ARMA(p,q)

Big Idea

The values in a time series are often not independent – that can be a good thing to find out – understanding what the autocorrelation is like can often tell you a lot about what the underlying processes looks like.

Reading

Have a look at Chapter six from Cowpertwait and Metcalfe (2009). It’s OK to skim the readings in this book. It’s not a great book for our purposes as many of you haven’t taken linear algebra and the book occasionally goes that way. But it’s useful to hum your way through the chapter nonetheless.

Packages

I’ll use tidyverse (Wickham 2023) some. And we will use the forecast (Hyndman et al. 2026) package as well. I’ll grab a function or two from gridExtra (Auguie 2017) and broom (Robinson et al. 2026) as well.

Code

library(tidyverse)
library(forecast)

AR(p) to MA(q)

Last week, we described the auto regressive AR($p$) model where the values of $y$ are a function of the prior values of $y$. We can extend this to more time steps and call this an autoregressive model of order $p$ as AR($p$):

\[ y_t = \sum\limits_{i=1}^p \phi_i y_{t-i} + \epsilon_t \]

Thus, an AR(2) model would be $y_t = \phi_1 y_{t-1} + \phi_2 y_{t-2} + \epsilon_t$ where parameters are as we’ve previously defined them.

The moving average (MA) model is a similar concept to the AR($p$) model but this time the coefficient ($\theta$ instead of $\phi$) affects the residuals and not $y$ itself.

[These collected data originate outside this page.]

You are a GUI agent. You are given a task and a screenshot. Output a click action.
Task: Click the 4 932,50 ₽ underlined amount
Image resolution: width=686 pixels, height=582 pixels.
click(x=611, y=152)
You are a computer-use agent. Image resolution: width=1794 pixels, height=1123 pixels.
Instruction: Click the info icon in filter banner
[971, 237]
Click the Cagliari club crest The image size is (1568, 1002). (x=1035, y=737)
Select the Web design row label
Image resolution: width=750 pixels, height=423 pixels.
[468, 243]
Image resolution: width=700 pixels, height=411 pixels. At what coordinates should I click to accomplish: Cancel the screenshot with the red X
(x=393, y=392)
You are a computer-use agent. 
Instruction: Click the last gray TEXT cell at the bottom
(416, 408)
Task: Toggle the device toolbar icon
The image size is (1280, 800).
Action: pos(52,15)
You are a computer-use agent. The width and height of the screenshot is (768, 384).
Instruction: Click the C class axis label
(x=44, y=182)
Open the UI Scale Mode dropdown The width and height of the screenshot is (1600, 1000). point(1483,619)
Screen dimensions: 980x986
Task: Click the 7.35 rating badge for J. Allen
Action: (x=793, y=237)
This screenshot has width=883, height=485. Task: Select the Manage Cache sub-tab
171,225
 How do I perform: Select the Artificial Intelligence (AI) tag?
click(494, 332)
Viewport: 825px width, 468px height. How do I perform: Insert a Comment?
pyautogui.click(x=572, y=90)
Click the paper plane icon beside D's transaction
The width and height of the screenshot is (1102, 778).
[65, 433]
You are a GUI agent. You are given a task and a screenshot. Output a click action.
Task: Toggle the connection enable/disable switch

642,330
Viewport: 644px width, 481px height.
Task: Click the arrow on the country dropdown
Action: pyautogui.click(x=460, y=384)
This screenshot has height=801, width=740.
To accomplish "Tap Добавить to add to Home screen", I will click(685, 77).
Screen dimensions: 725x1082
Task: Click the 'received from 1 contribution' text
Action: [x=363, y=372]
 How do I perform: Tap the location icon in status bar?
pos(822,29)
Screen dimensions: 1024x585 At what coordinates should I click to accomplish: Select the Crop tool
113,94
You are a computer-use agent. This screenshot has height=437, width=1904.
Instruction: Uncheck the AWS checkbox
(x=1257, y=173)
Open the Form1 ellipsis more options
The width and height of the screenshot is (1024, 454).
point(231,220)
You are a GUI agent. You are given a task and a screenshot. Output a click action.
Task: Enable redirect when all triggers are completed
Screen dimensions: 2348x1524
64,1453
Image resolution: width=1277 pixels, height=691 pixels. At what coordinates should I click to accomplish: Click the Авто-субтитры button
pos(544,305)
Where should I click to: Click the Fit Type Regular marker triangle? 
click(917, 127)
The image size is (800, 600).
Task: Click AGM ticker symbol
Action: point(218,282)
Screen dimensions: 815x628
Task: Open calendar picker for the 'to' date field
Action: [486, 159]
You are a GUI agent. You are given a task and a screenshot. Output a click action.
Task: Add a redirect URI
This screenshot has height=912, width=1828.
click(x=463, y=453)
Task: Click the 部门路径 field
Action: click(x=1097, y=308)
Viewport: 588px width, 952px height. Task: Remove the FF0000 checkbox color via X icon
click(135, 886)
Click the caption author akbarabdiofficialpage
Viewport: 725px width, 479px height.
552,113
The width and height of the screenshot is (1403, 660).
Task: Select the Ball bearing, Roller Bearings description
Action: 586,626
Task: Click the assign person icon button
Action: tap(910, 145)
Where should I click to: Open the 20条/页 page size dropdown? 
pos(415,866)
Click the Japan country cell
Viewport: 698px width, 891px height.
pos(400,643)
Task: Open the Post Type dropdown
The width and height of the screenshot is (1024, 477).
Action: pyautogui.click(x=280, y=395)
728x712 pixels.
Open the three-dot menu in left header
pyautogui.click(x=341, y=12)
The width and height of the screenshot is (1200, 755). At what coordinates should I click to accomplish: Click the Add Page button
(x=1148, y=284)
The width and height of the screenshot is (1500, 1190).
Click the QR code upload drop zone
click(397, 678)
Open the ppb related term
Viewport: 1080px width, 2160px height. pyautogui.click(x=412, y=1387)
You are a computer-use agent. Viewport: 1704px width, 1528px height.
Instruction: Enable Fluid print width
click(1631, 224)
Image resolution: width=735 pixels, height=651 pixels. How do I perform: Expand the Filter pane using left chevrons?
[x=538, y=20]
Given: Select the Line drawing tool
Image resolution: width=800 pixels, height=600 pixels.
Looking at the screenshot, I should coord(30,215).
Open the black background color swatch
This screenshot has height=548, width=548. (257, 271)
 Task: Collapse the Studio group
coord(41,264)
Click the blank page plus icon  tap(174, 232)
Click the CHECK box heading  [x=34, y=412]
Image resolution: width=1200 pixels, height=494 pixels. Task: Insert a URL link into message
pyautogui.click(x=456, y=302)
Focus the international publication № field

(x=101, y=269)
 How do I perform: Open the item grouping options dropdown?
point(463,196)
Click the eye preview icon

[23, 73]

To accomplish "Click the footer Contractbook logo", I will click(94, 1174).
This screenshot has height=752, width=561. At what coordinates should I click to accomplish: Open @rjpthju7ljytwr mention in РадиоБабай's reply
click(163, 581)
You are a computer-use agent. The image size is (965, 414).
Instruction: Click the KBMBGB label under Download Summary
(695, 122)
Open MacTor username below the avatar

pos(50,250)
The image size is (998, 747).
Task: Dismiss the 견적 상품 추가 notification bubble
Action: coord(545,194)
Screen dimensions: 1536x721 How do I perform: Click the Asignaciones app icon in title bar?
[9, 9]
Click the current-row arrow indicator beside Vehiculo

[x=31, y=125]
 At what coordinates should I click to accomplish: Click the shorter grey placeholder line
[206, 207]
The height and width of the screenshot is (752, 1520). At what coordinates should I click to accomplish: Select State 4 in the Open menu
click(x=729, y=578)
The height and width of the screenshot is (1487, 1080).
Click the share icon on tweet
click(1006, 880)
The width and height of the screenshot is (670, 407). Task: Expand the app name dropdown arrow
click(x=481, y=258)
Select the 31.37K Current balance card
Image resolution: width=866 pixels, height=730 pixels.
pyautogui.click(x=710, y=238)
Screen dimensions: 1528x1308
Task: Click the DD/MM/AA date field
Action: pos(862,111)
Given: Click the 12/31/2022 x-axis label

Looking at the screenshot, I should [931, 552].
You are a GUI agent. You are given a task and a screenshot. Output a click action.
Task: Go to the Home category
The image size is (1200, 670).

The time series therefore is an unevenly weighted moving average of the residuals $\epsilon_t$. The first-order moving average, or MA(1), model is given by $y_t = \theta_1 e_{t-1} + \epsilon_t$ where $\theta$ is a coefficient ranging from -1 to 1.

\[y_t = \theta \epsilon_{t-1} + \epsilon_t\] But, we can never observe the values of $\epsilon_t$ in real time (they are errors, right?), so it is not really a regression in the usual sense.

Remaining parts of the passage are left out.